なお給水72の代わりに、図中符号73で示す給水を設けることも可能であり、この給水73は、案内底板71の下流端直前(排水升や回収樋の回収口43の直前)で案内底板71の下方から下流側に向けてやや上向きに流す水流である。もちろん、給水72と給水73との双方を併用することも可能である。
因みに、給水72・給水73も表層流を調整する思想であるため、適化流導出構造7に包含される。
【0056】
更にまた
図2の平面図に想像線で示すように、活性化ゾーンZ3の後段または転写ゾーンZ2の前段には、適化流支援ノズル74を設けることが好ましい。この適化流支援ノズル74は、フィルム展開ゾーンZ1の案内底板71上方において、下流向きに放射状の水流を形成するものであり、この水流によってシワ発生の防止と、転写液Lの流速ダウン(下流に行くほど低下する(減速する)傾向の流速)を補う効果を奏する。
すなわち活性化ゾーンZ3では、上述したように転写液面に浮遊する転写フィルムFが、活性剤塗布によって一挙に周囲に拡がろうとする。一方、転写液中の表層流は、上述したように流速そのものが下流に行くほど、遅くなる傾向にある。このように転写液中の液流としては徐々に弱まる傾向にありながら、液面上に浮遊した転写フィルムFは、活性化による急激な伸展作用によって、周囲に一気に拡がろうとする傾向を有しており、これらは相反する傾向である。更に、転写槽2の両側壁部には、フィルム保持機構6(ベルト61)が設置されており、転写フィルムFは、左右方向の伸びが規制されたような状態となっている。

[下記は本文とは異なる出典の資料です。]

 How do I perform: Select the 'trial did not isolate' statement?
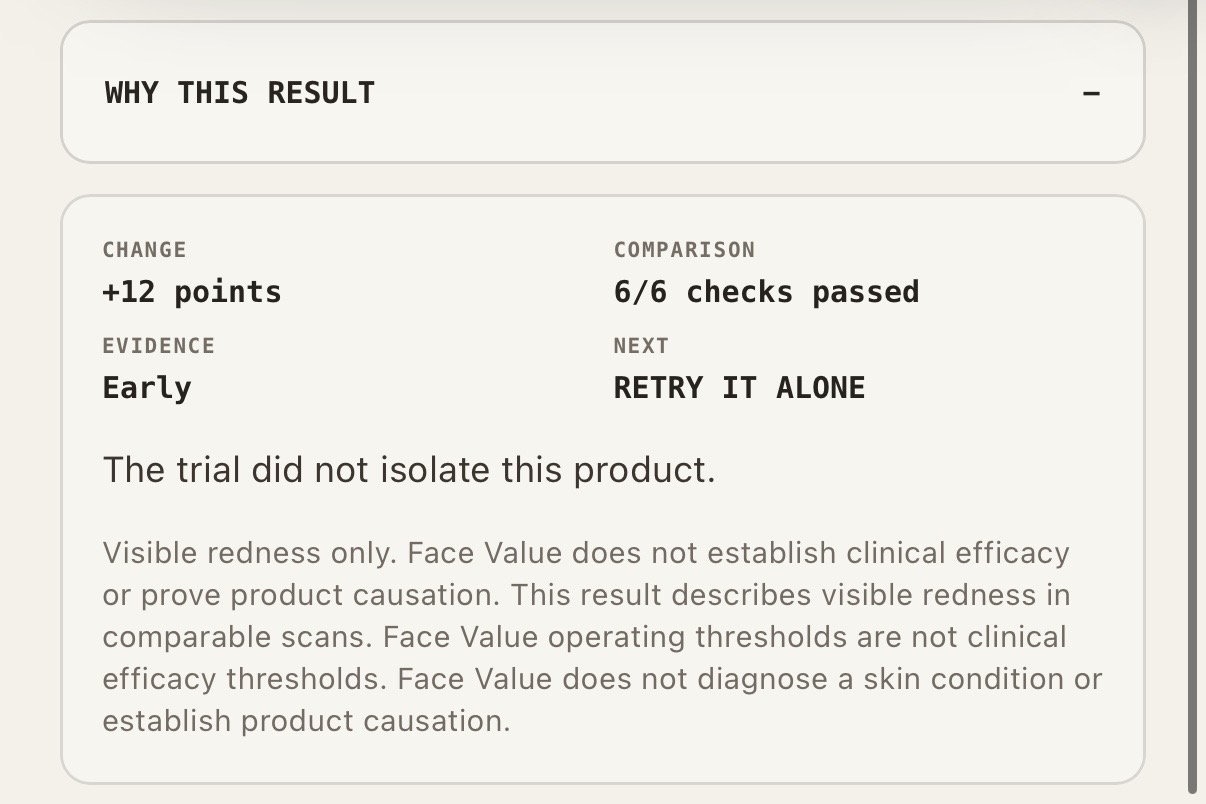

このため活性化後の転写フィルムFは、長手方向中央部において液流に沿ったシワ(いわゆる縦ジワ)と、幅方向両端部において液流に交差するようなシワ(いわゆる横ジワ)とが発生し易い環境にある。従って、適化流支援ノズル74による放射状の水流によって、転写フィルムFが周囲に拡がろうとする傾向に合わせた液流を転写液Lの表層部に形成することができ、上述したシワ発生を防止するものである。また、適化流支援ノズル74による放射状の水流は、全体としては下流側に向けて指向されるため、減速しがちな液流を再度作り直す効果または転写液Lの流速ダウンを補う効果も奏する。
【0057】
なお、上記
図2・
図6(a)では、適化流支援ノズル74は、平面から視て下流側に突出するアーチ状パイプで形成され(例えば塩化ビニル製)、パイプの下流側側面に開口された孔から、下流側に指向するように放射状の水流(適化支援流)を形成するが、他の形態も採り得る。
具体的には例えば
図6(b)に示すように、直線状パイプ材を二回屈曲させるようにして、全体的に角張った下流突出形状を実現するようにした適化流支援ノズル74を構成することが可能である。
また
図6(c)・
図6(d)に示す形態は、転写槽2の幅方向中央部で左右に分離した適化流支援ノズル74を示したものであり、この場合には左右の側壁22からパイプ材たる適化流支援ノズル74を突き出すように設けることが可能である。因みに、
図6(c)は、側壁22から短寸直線状の適化流支援ノズル74を斜めに突き出した形態であり、
図6(d)は、当該
図6(c)に対し、転写槽2の幅方向中央部において転写槽幅方向に屈曲する部位を追加したような形態であり、この場合には、転写槽2の幅方向中央部で下流に指向する水流が形成される。もちろん、適化流支援ノズル74は、これらを適宜組み合わせて複数採用することも可能である。